Enquanto isso, recomendo irmos treinando com um Casa Lapostolle, da uva Merlot, 2006 ou 2007. Saúde!
No Comments
Luciana
Adorei, Edgar! Até porque eu, apesar de gostar muito de vinhos, sempre achei um exagero quando esses sommeliers ou aficcionados dizem que o vinho tem aroma de couro molhado ou de banana, por exemplo. Eu sempre digo: mas é uva!!! vinho é feito de uva, meu amigo, não inventa!
Edgar Cantelli
Concordo com você Lu. Mas por outro lado, você sabe que quando começamos a aprender mais sobre essas descrições das análises que se faz num vinho, realmente conseguimos identificar alguns aromas “estranhos”, como de madeira e alguns gostos diferentes também. Outro dia mesmo tomou um vinho de sobremesa de Nedemburg, da África do Sul, que realmente tinha gosto de maracujá, apesar de ser feito de uva, obviamente. Mas daí a gente estuda que o fundo que ataca essa uva antes da sua colheita é que dá essa característica. Mas o segredo é saber o que exatamente se está procurando para degustar o vinho. Assim como no pulso. E através desse refinamento, da mesma forma, conseguimos ver detalhes “estranhos” no pulso, como identificar um padrão que pode mostrar que a mulher está grávida. Entendeu o que eu quis dizer?
Luciana
Entendi sim, Edgar. E acho que é como dizia o meu avô, nem tanto ao mar, nem tanto à terra… Não dá pra viajar demais, mas também não dá para ser tão “cartesiana” como eu gosto de brincar (é uva!). Aí fica mais pela piada mesmo. E o segredo realmente está em ver as sutilezas, o que pode se esconder atrás do óbvio (é uva!). Acho que é isso, né? beijão!
Helena
Adorei!
Mantenho um namoro acanhado com o mundo vivo dos vinhos!
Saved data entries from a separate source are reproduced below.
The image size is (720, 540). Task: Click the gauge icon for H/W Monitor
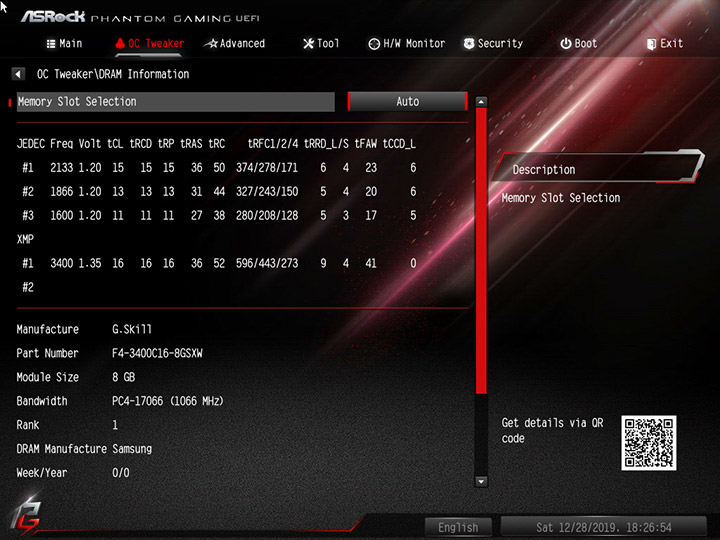pyautogui.click(x=374, y=44)
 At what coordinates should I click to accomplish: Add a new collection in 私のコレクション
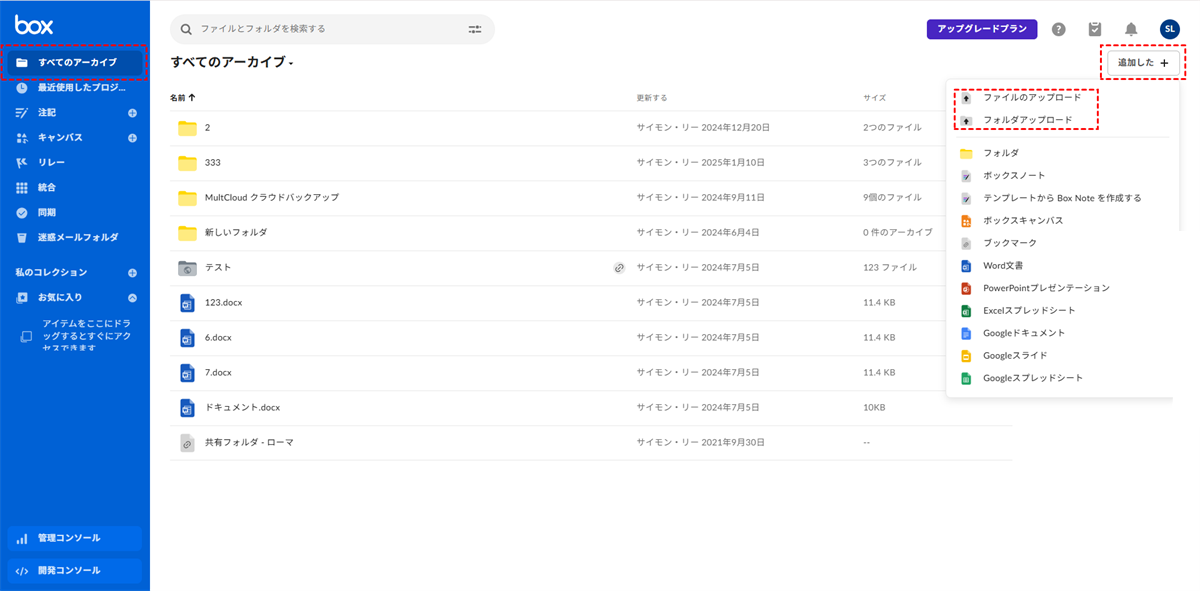(x=132, y=273)
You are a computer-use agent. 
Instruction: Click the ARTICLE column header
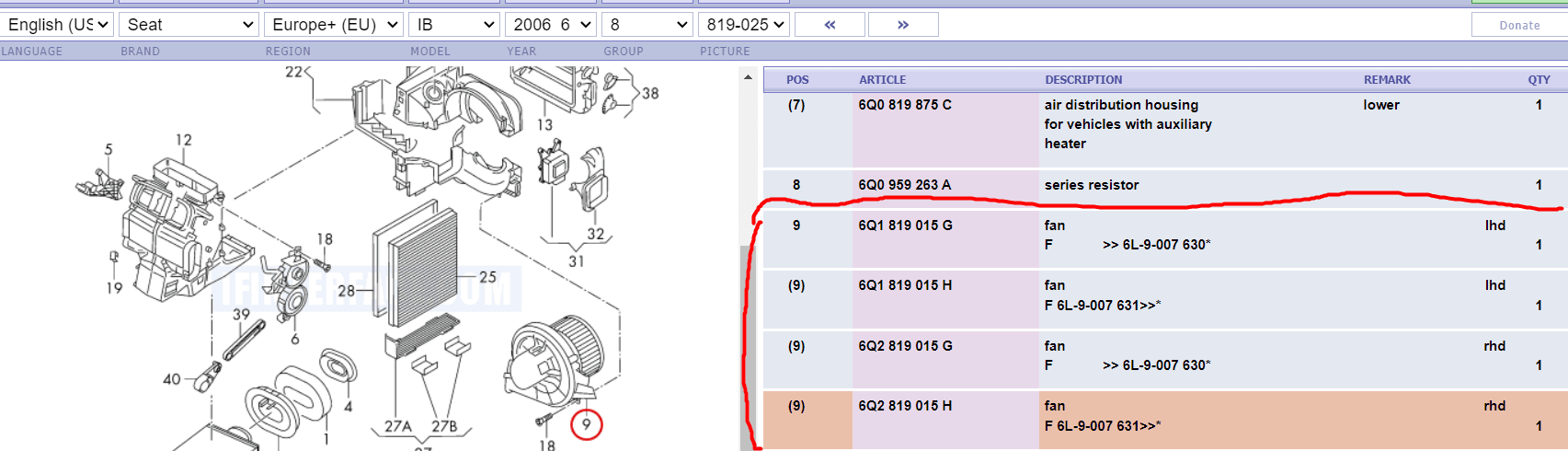coord(883,80)
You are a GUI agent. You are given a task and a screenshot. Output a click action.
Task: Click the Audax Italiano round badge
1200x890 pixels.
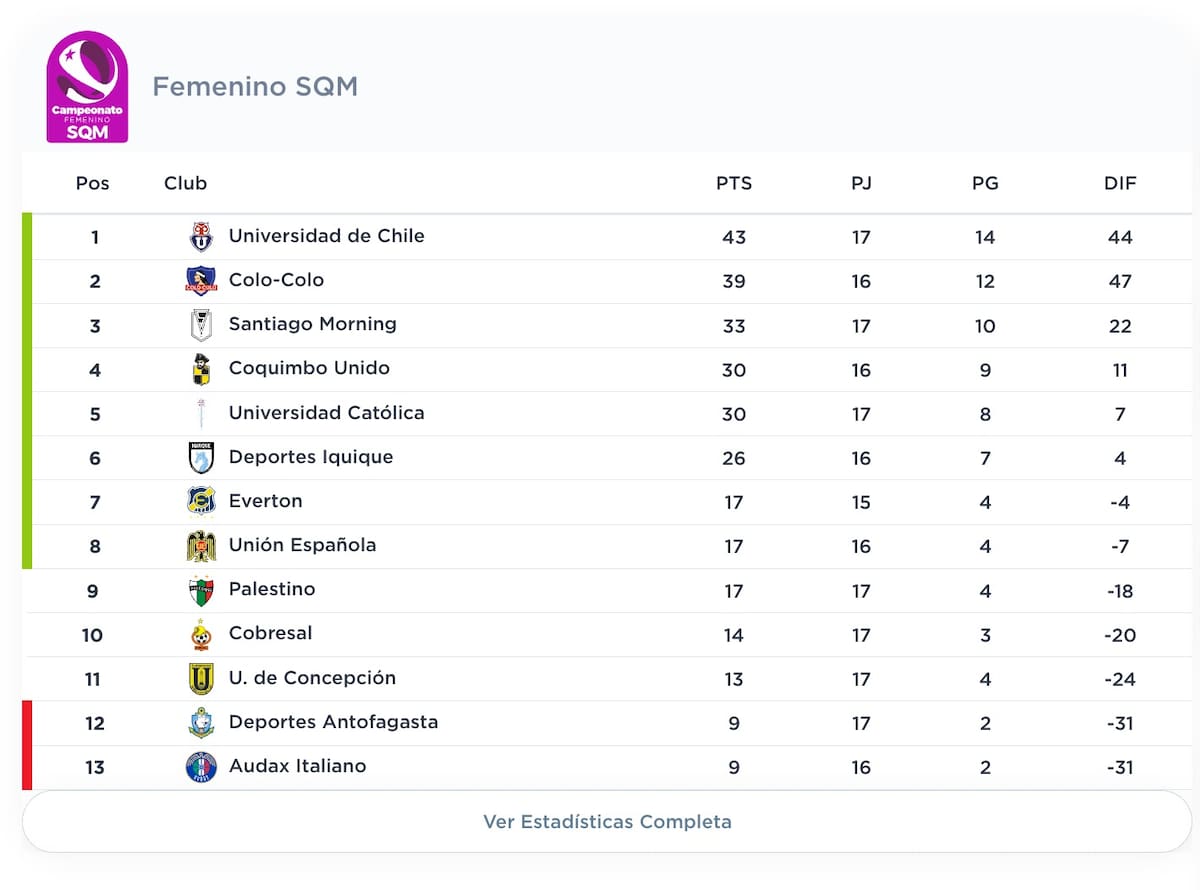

Realmente é muito dificil sentir, decifrar, definir um vinho…Um grande conhecedor de vinhos e meu amigo, certa vez me disse:”Não se preocupe demais sobre os vinhos, vá aprendendo se isso lhe dá prazer, cedo ou tarde vai descobrir que o melhor vinho é aquele você mais gosta”
Depois disso relaxei, continuo tentando aguçar o paladar e sentir as variações, não pelo desespero em aprender, que antes eu tinha e sim pelo prazer do “meu” bom vinho!Bebida viva e apaixonante!
Quanto a pulsologia…
Em corda, flutuante, fino, debilitado, etc etc.